C. Right to amend PHI. You have the right to request that we amend your PHI. Your request must be made in writing to us. We will respond to your request as soon as possible, but no later than 60 days from the date of your request. If we deny your request for amendment, you have the right to submit a written statement disagreeing with the denial; we also have the right to submit a rebuttal statement. A record of any disagreement about amendment will become part of your medical record and may be included in subsequent disclosures of your PHI.
D. Right to accounting of disclosures. You have the right to a written accounting of disclosures by us of your PHI for not more than 6 years prior to the date of your request. Your right to an accounting applies to disclosures other than those for treatment, payment, or health care operations.

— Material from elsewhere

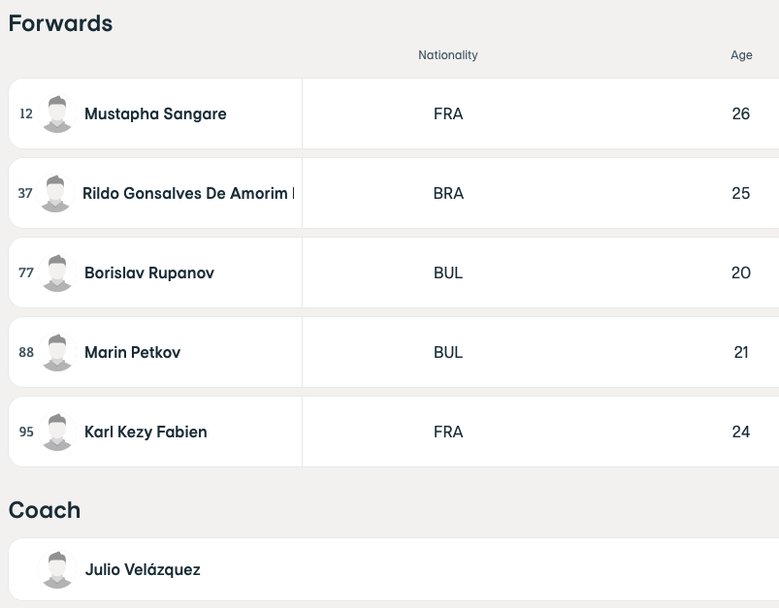Click the Age column header
The image size is (779, 608).
pos(741,55)
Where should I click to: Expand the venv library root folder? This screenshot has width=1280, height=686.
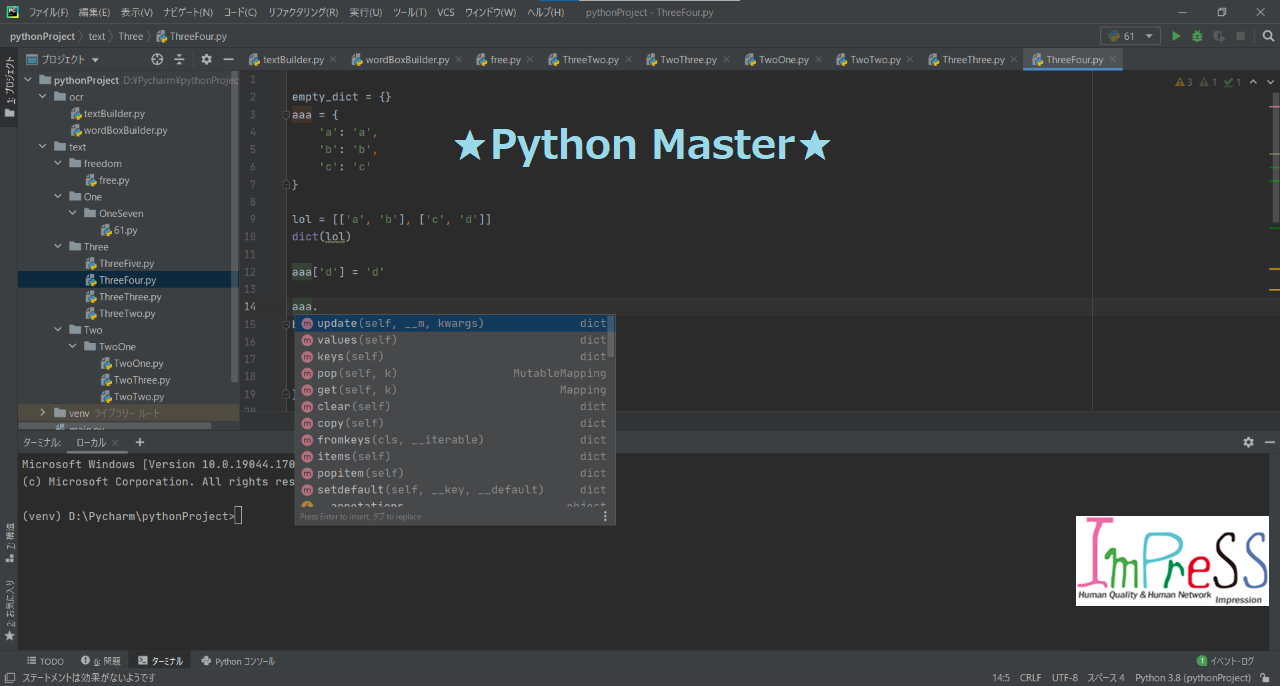[x=42, y=412]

E. Right to be notified of breach. If there is a breach of your unsecured PHI, we will notify you of the breach in writing.
F. Right to revoke an Authorization. If you choose to sign an authorization to release your PHI, you can later revoke that authorization in writing. This process will stop any future release of your health information except as allowed or required by law.
HEALTH INFORMATION EXCHANGES
Georgetown Internists and Pediatricians, along with other healthcare providers, belongs to a health information exchange. We may transfer your PHI to other treating health care providers electronically. We may also transmit your information to your insurance carrier electronically.
CONCERNS ABOUT OUR PRIVACY PRACTICES: If you have any questions or complaints about Georgetown Internists & Pediatricians dba Pawleys Pediatrics & Adult Medicine’s NPP and Policies, please contact Lynne Read at 843-314-1314 or contact in writing: HIPAA Privacy Officer/64 Business Center Drive, Pawleys Island SC 29585. You also may send a written complaint to the office of Civil Rights. The address will be provided at your request.
CHANGE OF THIS NOTICE: We are required to abide by the terms of the Notice currently in effect. We may amend this NPP and Policies periodically. The new notice will be effective for all PHI that we maintain at that time and will always contain the effective date. Upon your request, we will provide you with any revised NPP or you may obtain a copy by accessing our website at www.pawleyspeds.com.